While it's a decent enough way to learn how to use a language, you should probably just grab a crate when you're trying to get something working when writing Rust: the support is very strong.

Nowadays I just grab pest when I need to parse some relatively conventional syntax. It's not very good at things like lexical whitespace (it's possible, but clumsy), but if you can describe it using the traditional BNF and regex token approach, it's probably way simpler as what pest implements, a parsing expression grammar (PEG), something like a mix of the best of both. It has a few quirks (needing to wrap the top rule in SOI/EOI, the odd way it provides operator precedence support), but it makes the code quite straightforward to implement once you've got a handle on the approach.

For lower level parsing my go-to is still nom, a somewhat clumsy to use tool (while Rust doesn't have impl trait statics, at least), but extremely flexible and reliable.

It's no surprise that both are at the top of Parser tooling — list of Rust libraries/crates // Lib.rs - you may want to take a look through those and see what you like.

5 Likes

I would generally agree; I have the feeling that OP was running into so many errors because s/he is making his/her own life unnecessary difficult.
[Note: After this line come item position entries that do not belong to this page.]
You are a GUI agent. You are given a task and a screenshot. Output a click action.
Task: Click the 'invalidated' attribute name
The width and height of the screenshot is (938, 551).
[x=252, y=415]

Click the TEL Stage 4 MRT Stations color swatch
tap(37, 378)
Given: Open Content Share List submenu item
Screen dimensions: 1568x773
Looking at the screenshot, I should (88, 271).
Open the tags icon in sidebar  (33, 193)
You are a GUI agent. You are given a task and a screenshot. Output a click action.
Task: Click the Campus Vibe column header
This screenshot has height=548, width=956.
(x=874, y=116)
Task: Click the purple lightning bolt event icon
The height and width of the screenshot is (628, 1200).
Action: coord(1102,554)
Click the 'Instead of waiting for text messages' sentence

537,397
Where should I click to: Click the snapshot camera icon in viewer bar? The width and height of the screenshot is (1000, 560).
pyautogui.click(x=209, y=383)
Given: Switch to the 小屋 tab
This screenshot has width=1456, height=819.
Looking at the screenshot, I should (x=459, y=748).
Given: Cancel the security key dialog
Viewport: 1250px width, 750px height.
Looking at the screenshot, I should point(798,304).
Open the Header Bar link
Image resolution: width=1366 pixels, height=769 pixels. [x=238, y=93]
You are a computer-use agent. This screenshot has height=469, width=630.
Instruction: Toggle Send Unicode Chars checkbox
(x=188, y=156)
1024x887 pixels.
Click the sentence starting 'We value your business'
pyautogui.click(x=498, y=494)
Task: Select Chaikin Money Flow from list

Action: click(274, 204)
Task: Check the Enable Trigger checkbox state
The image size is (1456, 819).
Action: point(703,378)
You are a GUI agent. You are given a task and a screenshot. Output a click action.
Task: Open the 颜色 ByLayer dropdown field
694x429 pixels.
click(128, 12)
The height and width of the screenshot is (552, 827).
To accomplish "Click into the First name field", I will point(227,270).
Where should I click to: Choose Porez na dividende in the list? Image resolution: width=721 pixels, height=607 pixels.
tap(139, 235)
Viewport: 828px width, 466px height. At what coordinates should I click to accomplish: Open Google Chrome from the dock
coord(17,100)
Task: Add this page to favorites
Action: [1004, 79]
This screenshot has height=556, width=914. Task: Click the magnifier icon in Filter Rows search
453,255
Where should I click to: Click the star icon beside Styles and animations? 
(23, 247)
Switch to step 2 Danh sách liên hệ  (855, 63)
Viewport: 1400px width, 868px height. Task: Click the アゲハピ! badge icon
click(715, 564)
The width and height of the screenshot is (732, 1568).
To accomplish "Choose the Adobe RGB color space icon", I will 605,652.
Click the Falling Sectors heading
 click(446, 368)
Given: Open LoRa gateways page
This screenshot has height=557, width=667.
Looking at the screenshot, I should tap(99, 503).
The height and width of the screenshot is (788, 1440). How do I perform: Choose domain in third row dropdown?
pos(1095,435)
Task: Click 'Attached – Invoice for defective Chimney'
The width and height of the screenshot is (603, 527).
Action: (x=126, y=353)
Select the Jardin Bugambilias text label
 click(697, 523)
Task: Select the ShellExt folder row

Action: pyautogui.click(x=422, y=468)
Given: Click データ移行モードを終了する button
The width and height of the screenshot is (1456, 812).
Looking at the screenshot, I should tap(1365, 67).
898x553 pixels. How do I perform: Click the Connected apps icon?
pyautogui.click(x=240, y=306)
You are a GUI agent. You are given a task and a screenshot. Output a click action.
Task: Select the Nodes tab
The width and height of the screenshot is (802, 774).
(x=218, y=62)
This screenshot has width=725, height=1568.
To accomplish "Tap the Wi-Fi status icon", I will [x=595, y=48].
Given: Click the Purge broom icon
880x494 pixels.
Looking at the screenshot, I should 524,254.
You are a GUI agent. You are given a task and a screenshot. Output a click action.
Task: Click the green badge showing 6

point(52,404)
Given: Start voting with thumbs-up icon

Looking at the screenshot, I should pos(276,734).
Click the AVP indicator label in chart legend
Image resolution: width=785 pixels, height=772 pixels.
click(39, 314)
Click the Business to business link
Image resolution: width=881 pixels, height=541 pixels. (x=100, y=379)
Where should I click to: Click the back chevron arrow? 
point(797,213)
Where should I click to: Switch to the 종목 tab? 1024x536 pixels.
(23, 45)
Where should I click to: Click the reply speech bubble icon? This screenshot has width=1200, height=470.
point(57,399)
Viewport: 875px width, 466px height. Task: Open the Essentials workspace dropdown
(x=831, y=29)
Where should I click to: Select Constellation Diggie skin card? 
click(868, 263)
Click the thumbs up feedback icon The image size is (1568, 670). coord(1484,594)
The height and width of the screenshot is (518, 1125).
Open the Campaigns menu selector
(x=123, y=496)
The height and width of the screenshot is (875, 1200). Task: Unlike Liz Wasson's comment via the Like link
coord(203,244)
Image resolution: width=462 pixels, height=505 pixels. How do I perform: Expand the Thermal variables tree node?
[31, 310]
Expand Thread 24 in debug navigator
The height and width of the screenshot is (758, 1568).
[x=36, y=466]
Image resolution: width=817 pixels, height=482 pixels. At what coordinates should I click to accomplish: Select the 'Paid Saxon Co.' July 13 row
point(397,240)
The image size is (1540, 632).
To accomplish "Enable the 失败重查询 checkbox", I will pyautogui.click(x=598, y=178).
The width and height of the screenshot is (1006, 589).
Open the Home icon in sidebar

The code is not very idiomatic, and it's trying to force common misconceptions (e.g. treating a string as an "array of characters") onto the language, which results in fighting with the idioms and APIs.

The presented simple language can be lexed much more simply and idiomatically: Rust Explorer

1 Like

to be honest I'm new to rust and I ran into tons of errors trying to do it any other way I did, following someone elses code would not teach me much, and I would not understand it as well, plus, this code works just fine.